Des temps de répit de 3 à 36 heures
L'autre volet d'action précieux de la plateforme, c'est le répit. Des temps durant lesquels la personne malade dont ils s'occupent est entièrement prise en charge. "Nous avons des "relayeuses", des assistantes de soins, qui se rendent au domicile pour prendre le relais de A à Z, pour des temps allant de 3h à 36h. Pour que les aidants aient un vrai répit, il faut qu'ils puissent cesser de s'inquiéter. Et donc confier leur proche malade à un professionnel, qu'ils soient en totale confiance."

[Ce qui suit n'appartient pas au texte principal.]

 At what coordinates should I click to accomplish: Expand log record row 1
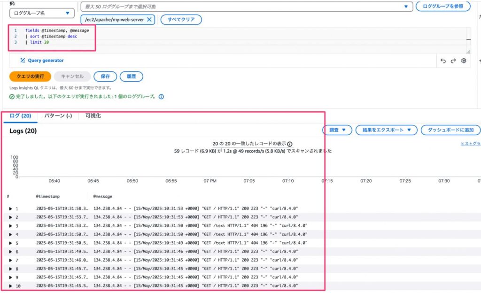click(11, 208)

Il en coûte 9 euros de l'heure aux aidants, contre 26 euros de l'heure par exemple par la société à laquelle Roland Georges fait appel pour les auxiliaires de vie qui s'occupent des soins quotidiens de son épouse. Le septuagénaire a ainsi pu se dégager, grâce à ces temps de répit proposé par les Madeleines, jusqu'à deux après-midis pour lui par mois depuis la rentrée. "Au début, je ne savais même pas quoi faire, sourit le retraité. Là, je commence à m'organiser, pour reprendre certaines de mes activités, du bénévolat chez Emmaüs Connect, le conseil des aînés de ma commune..."
600 aidants accompagnés dans l'Eurométropole de Strasbourg
Après cinq ans d'existence, les Madeleines ont déjà accompagné plus de 1 000 aidants, elle en suit aujourd'hui 600. "Sur un bassin de population comme l'Eurométropole de Strasbourg, où il y a un bassin de population de 500 000 personnes, nous pourrions suivre bien plus de personnes. Encore faut-il qu'elles sachent que nous existons. Il faut que le réseau de suivi médical les oriente vers nous. Rien que de savoir que des structures comme la nôtre existe, ça rassure. Ils se sentent moins seuls."
Dans le Bas-Rhin, seules trois plateformes, sous l'égide de l'agence régionale de santé, se partagent ainsi le suivi des aidants : les Madeleines à Lingolsheim, le Trèfle à Bischwiller et Amaelles à Sélestat.